Análisis táctico
Japón desembarca en 2026 despojado por completo de la etiqueta de sorpresa. La narrativa del bloque exótico y entusiasta quedó obsoleta: los Samuráis Azules viajan con la obligación competitiva explícita de romper su techo histórico en las Copas del Mundo.
La diferencia con procesos anteriores es estructural: el plantel ya no depende de la liga local ni de clubes europeos de segundo orden. Hoy presume de futbolistas consolidados y con peso específico real en el Viejo Continente, lo que le dio a Hajime Moriyasu una madurez asociativa y una contundencia en los duelos inéditas en el país.
Tras demostrar en Qatar 2022 que podían doblegar colosos con mínimos históricos de posesión, Moriyasu perfeccionó la matriz híbrida: Japón ya no depende solo de replegarse y correr — ahora maneja un ataque posicional coordinado y una salida limpia que minimiza los errores no forzados. El algoritmo del camaleón perfecto, listo para detonar el Grupo F.
El sistema: un 3-4-2-1 de roles intercambiables
La base oscila con fluidez entre el 3-4-2-1 y el 3-4-3, con una marca registrada: la versatilidad posicional extrema. Los futbolistas intercambian roles exteriores e interiores con total naturalidad sin que la estructura colectiva se resienta — el dibujo es una referencia, no una jaula.
La salida organizada (y la gestión de las bajas)
En primera línea, el arquero Zion Suzuki le da sentido y fluidez a la iniciación en corto. Con las severas complicaciones físicas que arrastran los centrales estelares Tomiyasu e Itakura, Taniguchi e Hiroki Ito se asentaron como los encargados de abrir el campo desde la zaga — una gestión de bajas resuelta con oficio, no con parches.
La asimetría del pivote y el rombo interior
Con la pelota, los tres centrales se abren al máximo y el doble pivote Tanaka-Kamada se escalona en vertical en lugar de horizontal: Kamada se desprende hacia tres cuartos para formar, junto a Junya Ito, Kubo y el punta Ueda, un rombo interior dinámico que asfixia el pasillo central del rival. Densidad por dentro, paciencia por fuera.
Las emboscadas: presión de fría lucidez
Japón no presiona de manera caótica: deja líneas de pase abiertas a propósito.

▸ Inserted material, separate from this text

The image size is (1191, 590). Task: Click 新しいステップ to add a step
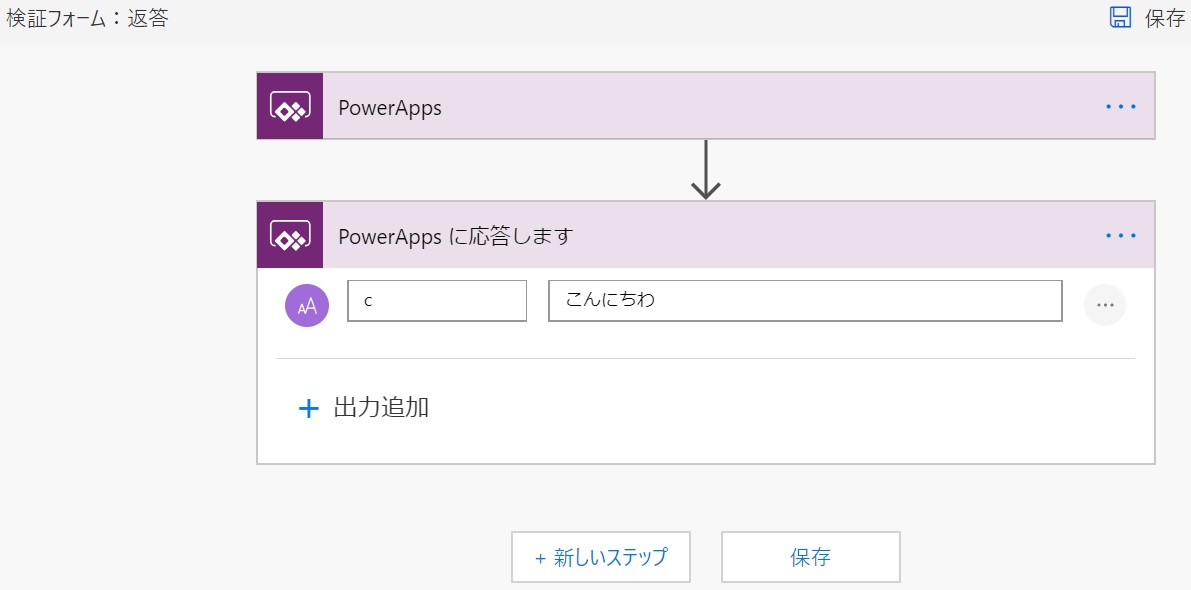[x=600, y=557]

El objetivo es inducir al rival a descargar hacia zonas de asfixia prediseñadas por Moriyasu, donde el robo es inmediato y la transición vertical, fulgurante. Una trampa quirúrgica disfrazada de generosidad.

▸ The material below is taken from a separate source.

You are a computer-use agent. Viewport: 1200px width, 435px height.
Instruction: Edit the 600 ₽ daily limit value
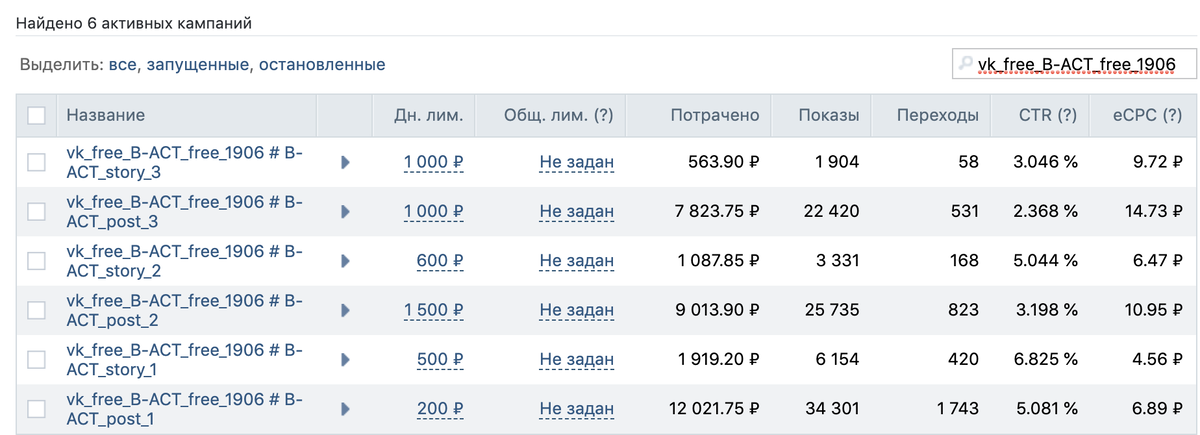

La doble amplitud exterior
Ante la sensible baja por lesión de Mitoma, Nakamura y Doan asumen las bandas como auténticos dobles extremos. Como Kubo y Junya Ito juegan cerrados por dentro, los carrileros tienen el carril entero para encarar en el uno contra uno, estirar a las defensas en amplitud y abrir grietas masivas en los espacios intermedios.
El plan B: 5-4-1 y el saque de banda largo
Cuando toca ceder la iniciativa ante potencias superiores, Japón se junta en un hermético 5-4-1 en campo propio y vive del contragolpe. Y hay una variante estratégica nueva y muy agresiva: saques de banda largos directos al corazón del área para explotar las segundas jugadas — un recurso de la vieja escuela al servicio del algoritmo.
El veredicto de FutbolScan
Japón exhibe una madurez competitiva que lo vuelve un escollo temible para cualquier potencia. La sincronización colectiva del bloque de Moriyasu roza lo robótico, y tiene las dos caras pulidas: puede asumir el protagonismo y someter con su rombo interior, o resistir en un 5-4-1 infranqueable y liquidar en transición a quien deje espacios a la espalda. Si sortean las bajas sensibles de la convocatoria y sostienen el rigor físico, los Samuráis Azules tienen argumentos para detonar el Grupo F y derribar de una vez sus barreras históricas.
El talento diferencial entre líneas: evolucionó de extremo a la cal hacia un rol de enganche de creatividad asociativa descomunal. Su regate eléctrico en espacios reducidos genera superioridades constantes y oxigena todo el frente ante la baja de Minamino.
El ancla indiscutible del equilibrio: recuperador incansable y de disciplina impecable, capaz de comandar la presión del bloque sin tocar la pelota. El complemento perfecto para la soltura ofensiva de Kamada, aun con minutos dosificados.
Rematador natural de instinto afinado, pero su valor táctico real está en lo invisible: presiona la salida, fija a los centrales y arrastra marcas con desmarques de distracción que liberan las llegadas de Kubo, Ito o Kamada.